*** Information ***

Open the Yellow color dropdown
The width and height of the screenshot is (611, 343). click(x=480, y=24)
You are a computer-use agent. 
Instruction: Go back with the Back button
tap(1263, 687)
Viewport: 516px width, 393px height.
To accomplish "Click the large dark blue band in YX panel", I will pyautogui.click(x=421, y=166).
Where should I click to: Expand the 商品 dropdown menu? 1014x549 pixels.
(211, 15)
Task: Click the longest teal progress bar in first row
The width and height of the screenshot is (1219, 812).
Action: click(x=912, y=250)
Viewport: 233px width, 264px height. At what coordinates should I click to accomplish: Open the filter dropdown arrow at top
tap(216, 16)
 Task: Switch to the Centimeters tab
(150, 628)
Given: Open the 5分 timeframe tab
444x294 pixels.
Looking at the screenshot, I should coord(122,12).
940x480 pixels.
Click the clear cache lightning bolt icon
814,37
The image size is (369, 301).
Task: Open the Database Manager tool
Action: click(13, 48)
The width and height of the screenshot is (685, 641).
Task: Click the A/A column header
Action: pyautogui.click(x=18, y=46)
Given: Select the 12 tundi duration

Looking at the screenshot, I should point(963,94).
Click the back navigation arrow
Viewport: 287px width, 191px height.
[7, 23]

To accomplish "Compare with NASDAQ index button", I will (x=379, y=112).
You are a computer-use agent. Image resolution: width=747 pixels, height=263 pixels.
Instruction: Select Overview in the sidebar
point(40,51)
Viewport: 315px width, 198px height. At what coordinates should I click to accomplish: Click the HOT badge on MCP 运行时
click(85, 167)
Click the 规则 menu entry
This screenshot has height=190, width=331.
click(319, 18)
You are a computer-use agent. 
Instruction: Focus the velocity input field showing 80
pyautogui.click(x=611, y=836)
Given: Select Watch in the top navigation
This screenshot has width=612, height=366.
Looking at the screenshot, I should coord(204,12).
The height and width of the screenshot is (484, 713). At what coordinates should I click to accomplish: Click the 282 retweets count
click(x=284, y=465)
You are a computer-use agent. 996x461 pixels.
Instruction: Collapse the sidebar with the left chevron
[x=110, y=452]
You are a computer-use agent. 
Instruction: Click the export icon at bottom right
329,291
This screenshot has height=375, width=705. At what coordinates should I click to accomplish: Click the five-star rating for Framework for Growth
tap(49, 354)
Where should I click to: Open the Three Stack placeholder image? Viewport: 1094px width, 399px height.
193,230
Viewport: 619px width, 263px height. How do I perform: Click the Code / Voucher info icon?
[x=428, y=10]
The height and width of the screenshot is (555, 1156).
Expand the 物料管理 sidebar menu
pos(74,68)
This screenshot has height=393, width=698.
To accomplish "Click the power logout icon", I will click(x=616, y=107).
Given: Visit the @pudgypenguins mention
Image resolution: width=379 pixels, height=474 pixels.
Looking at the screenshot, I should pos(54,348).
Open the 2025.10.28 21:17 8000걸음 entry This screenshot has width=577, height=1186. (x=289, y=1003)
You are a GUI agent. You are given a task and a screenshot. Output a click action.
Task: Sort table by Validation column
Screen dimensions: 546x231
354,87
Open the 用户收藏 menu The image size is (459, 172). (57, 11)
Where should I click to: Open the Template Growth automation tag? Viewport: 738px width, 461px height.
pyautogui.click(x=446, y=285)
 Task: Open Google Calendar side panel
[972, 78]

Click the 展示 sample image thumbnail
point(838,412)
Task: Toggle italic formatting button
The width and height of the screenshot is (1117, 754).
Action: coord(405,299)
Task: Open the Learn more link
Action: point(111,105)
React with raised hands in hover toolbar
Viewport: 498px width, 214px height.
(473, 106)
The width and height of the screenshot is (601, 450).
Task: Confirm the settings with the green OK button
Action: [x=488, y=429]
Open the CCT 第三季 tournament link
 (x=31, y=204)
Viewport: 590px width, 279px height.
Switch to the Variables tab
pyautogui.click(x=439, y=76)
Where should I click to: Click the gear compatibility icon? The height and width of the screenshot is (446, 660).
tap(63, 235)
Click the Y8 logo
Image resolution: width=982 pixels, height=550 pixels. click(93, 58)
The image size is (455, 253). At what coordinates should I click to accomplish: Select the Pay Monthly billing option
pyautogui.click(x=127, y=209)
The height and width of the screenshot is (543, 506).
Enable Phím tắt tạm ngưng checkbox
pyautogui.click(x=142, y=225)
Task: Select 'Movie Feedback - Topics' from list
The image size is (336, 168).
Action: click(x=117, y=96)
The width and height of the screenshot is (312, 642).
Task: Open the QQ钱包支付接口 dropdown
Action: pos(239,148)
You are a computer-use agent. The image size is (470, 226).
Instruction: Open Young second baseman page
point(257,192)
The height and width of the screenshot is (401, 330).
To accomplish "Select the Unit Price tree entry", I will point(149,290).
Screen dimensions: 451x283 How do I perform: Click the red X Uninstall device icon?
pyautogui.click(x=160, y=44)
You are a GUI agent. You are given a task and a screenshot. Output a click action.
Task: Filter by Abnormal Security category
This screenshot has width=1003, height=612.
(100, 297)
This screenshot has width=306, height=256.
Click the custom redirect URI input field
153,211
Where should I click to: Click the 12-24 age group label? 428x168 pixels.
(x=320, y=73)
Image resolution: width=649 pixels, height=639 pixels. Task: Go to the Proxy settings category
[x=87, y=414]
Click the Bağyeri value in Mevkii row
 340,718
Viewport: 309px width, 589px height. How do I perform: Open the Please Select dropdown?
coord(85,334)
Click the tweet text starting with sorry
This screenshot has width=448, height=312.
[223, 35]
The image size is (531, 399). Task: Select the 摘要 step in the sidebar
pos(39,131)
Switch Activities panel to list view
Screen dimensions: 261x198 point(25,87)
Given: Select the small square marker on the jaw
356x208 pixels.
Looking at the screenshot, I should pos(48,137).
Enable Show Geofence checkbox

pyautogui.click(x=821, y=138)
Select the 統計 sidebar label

*** End of Information ***

What you are asked to do
Your answer should consist only of the lines above between the line holding "Open the CCT 第三季 tournament link" and the line holding "Click the tweet text starting with sorry", inclusive, each transcribed exactly.

Answer box
Open the CCT 第三季 tournament link
 (x=31, y=204)
Viewport: 590px width, 279px height.
Switch to the Variables tab
pyautogui.click(x=439, y=76)
Where should I click to: Click the gear compatibility icon? The height and width of the screenshot is (446, 660).
tap(63, 235)
Click the Y8 logo
Image resolution: width=982 pixels, height=550 pixels. click(93, 58)
The image size is (455, 253). At what coordinates should I click to accomplish: Select the Pay Monthly billing option
pyautogui.click(x=127, y=209)
The height and width of the screenshot is (543, 506).
Enable Phím tắt tạm ngưng checkbox
pyautogui.click(x=142, y=225)
Task: Select 'Movie Feedback - Topics' from list
The image size is (336, 168).
Action: click(x=117, y=96)
The width and height of the screenshot is (312, 642).
Task: Open the QQ钱包支付接口 dropdown
Action: pos(239,148)
You are a computer-use agent. The image size is (470, 226).
Instruction: Open Young second baseman page
point(257,192)
The height and width of the screenshot is (401, 330).
To accomplish "Select the Unit Price tree entry", I will point(149,290).
Screen dimensions: 451x283 How do I perform: Click the red X Uninstall device icon?
pyautogui.click(x=160, y=44)
You are a GUI agent. You are given a task and a screenshot. Output a click action.
Task: Filter by Abnormal Security category
This screenshot has width=1003, height=612.
(100, 297)
This screenshot has width=306, height=256.
Click the custom redirect URI input field
153,211
Where should I click to: Click the 12-24 age group label? 428x168 pixels.
(x=320, y=73)
Image resolution: width=649 pixels, height=639 pixels. Task: Go to the Proxy settings category
[x=87, y=414]
Click the Bağyeri value in Mevkii row
 340,718
Viewport: 309px width, 589px height. How do I perform: Open the Please Select dropdown?
coord(85,334)
Click the tweet text starting with sorry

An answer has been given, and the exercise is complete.